START DATA FOR PROCESSING

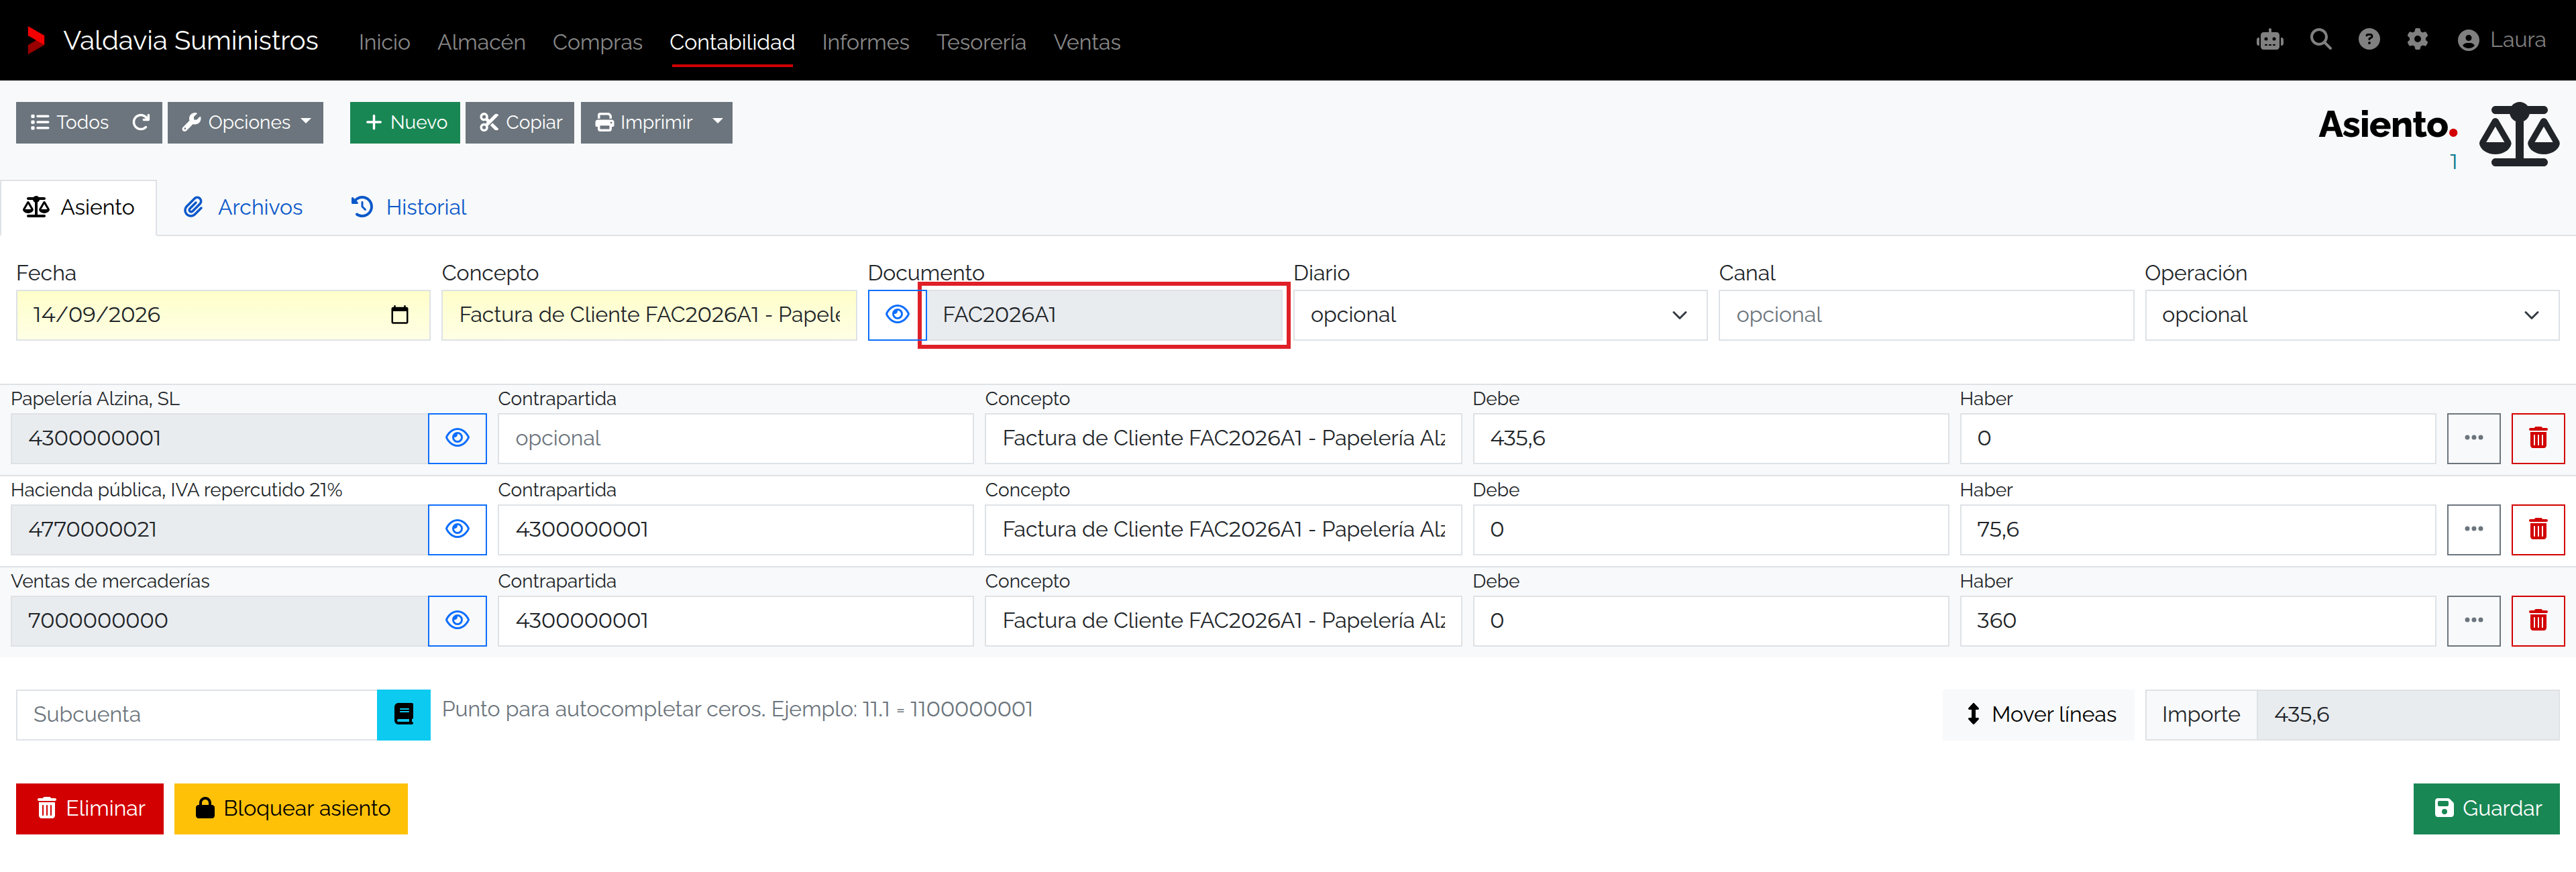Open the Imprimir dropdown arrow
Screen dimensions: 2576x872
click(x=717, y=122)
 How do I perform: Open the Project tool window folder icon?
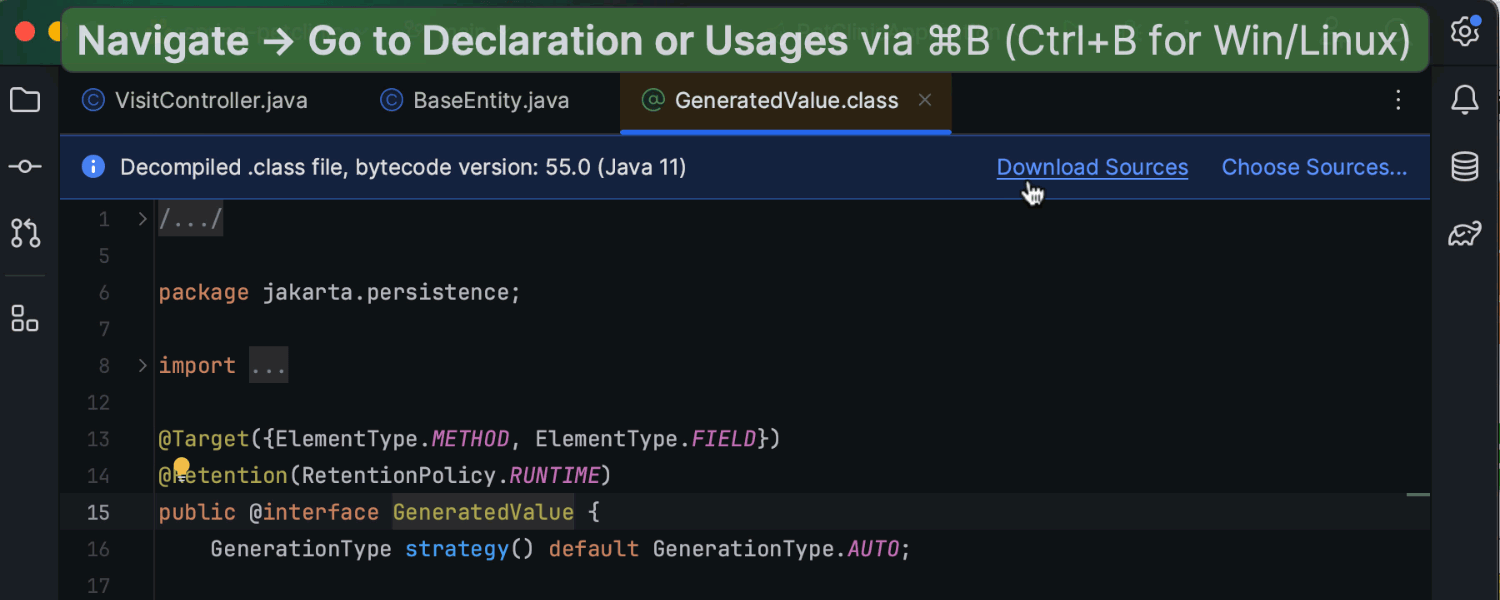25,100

END DATA FOR PROCESSING

- **BRIEF**:
Where the line with "How do I perform: Open" appears, begin there and transcribe exactly through the last line of the data, leaving all pictures aside.

- **ANSWER SPACE**:
 How do I perform: Open the Project tool window folder icon?
25,100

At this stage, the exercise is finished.